▸ **Task instructions**
For each entry below, write an exact copy and leave out the images.

┌──

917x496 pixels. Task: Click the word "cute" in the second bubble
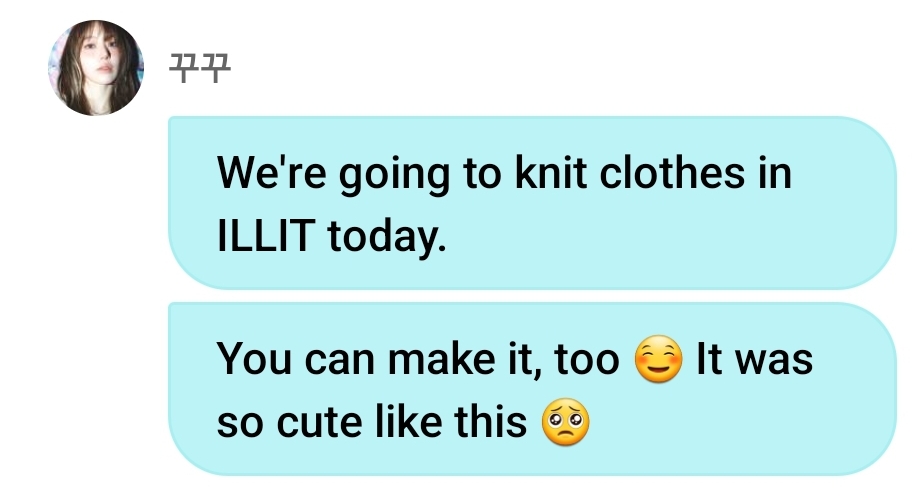[319, 422]
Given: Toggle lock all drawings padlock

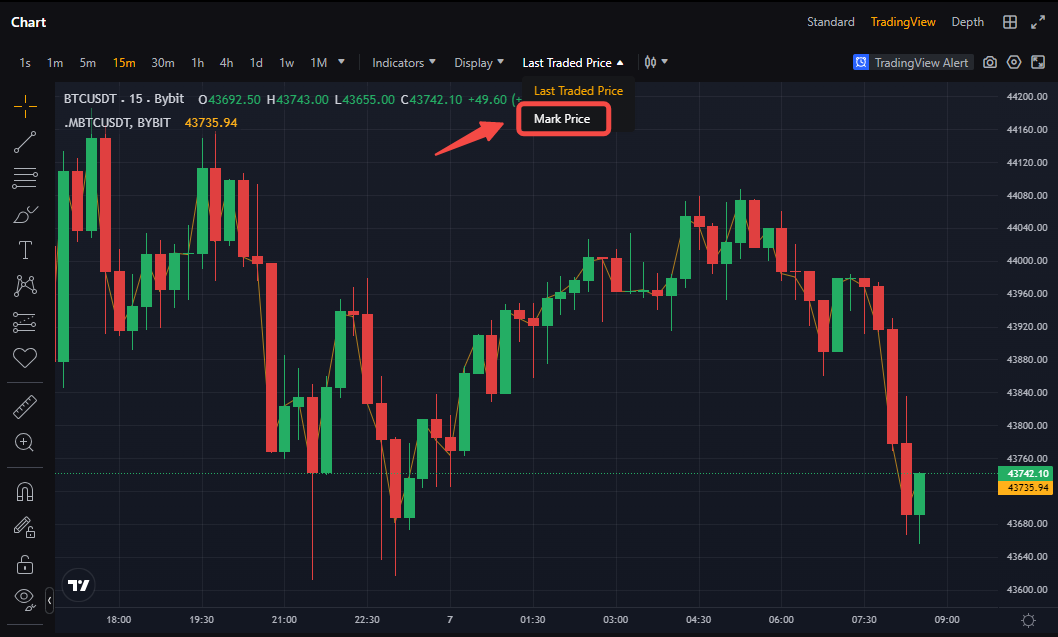Looking at the screenshot, I should (26, 565).
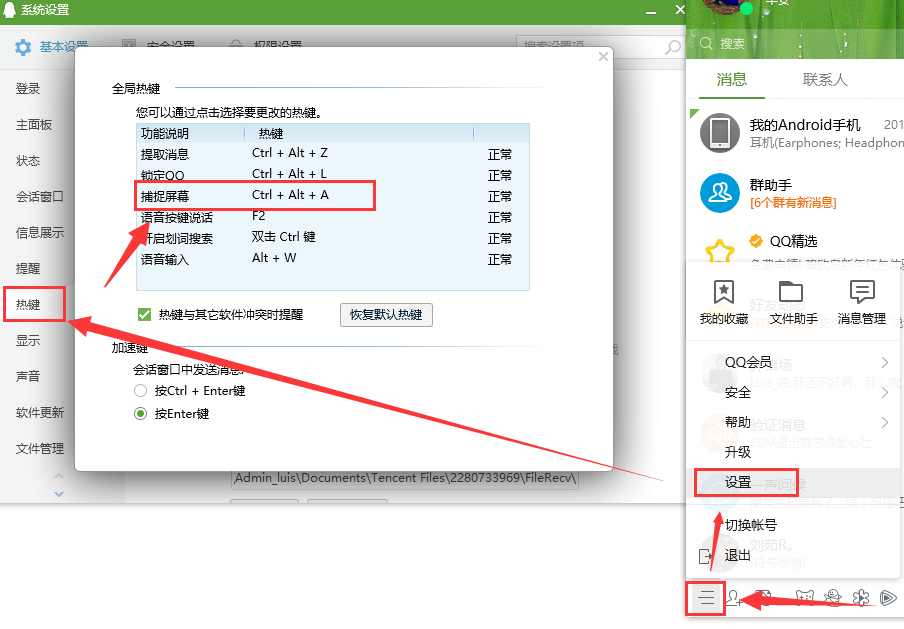This screenshot has width=904, height=629.
Task: Open the Tencent Video play icon
Action: coord(888,598)
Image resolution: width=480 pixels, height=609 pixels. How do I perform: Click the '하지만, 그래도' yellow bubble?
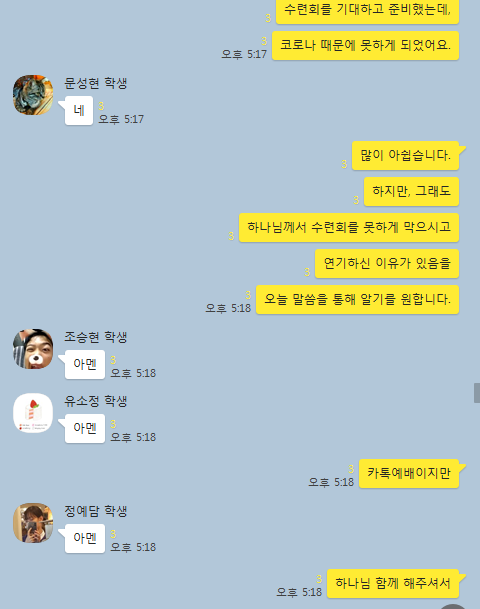(x=411, y=191)
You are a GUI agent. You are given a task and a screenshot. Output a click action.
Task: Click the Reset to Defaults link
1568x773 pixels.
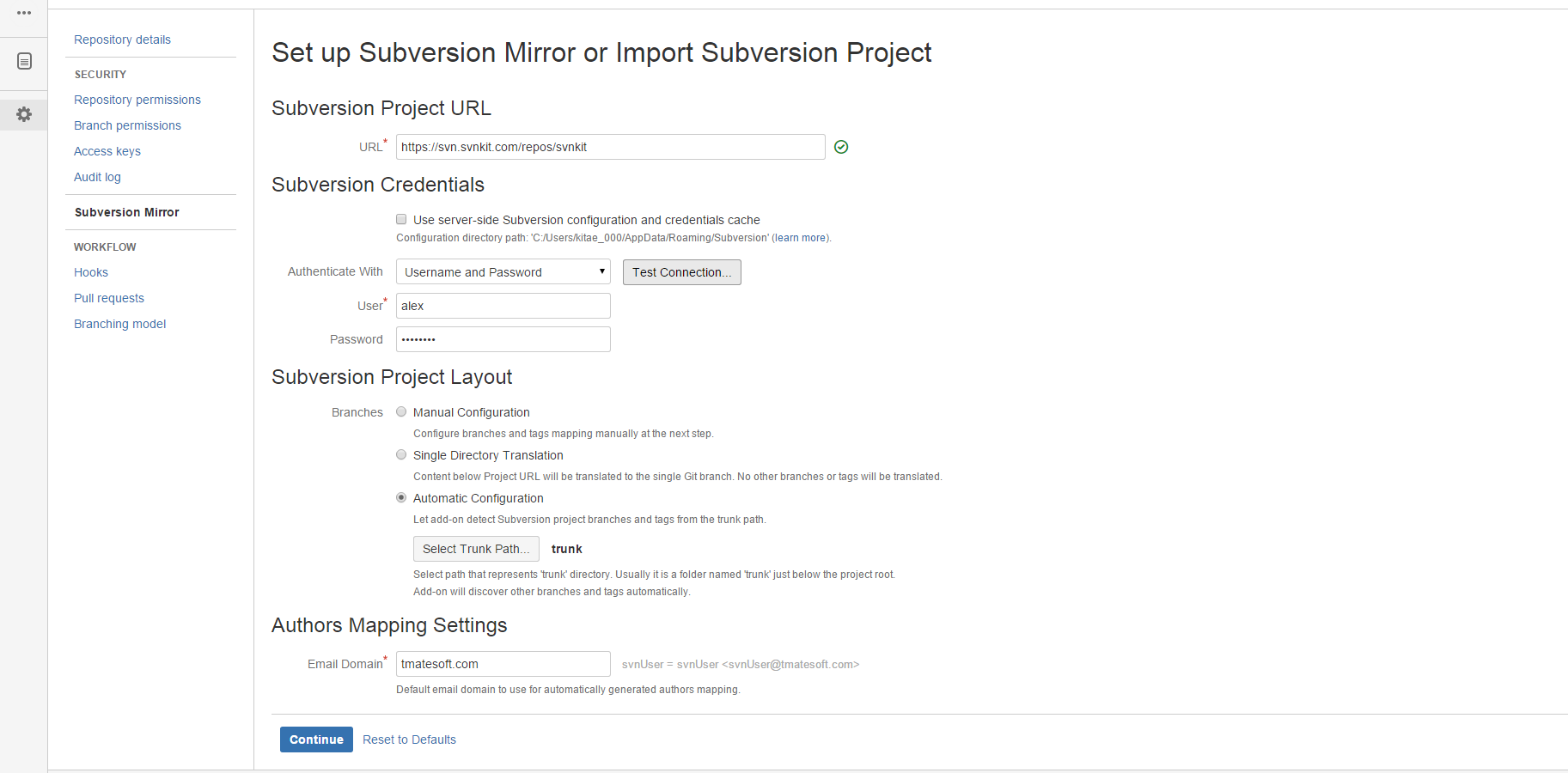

└──

▸ **Exercise result**
917x496 pixels. Task: Click the word "cute" in the second bubble
[319, 422]
Given: Toggle lock all drawings padlock

Looking at the screenshot, I should (26, 565).
This screenshot has width=904, height=629.
Task: Open the Tencent Video play icon
Action: coord(888,598)
Image resolution: width=480 pixels, height=609 pixels. How do I perform: Click the '하지만, 그래도' yellow bubble?
(x=411, y=191)
You are a GUI agent. You are given a task and a screenshot. Output a click action.
Task: Click the Reset to Defaults link
1568x773 pixels.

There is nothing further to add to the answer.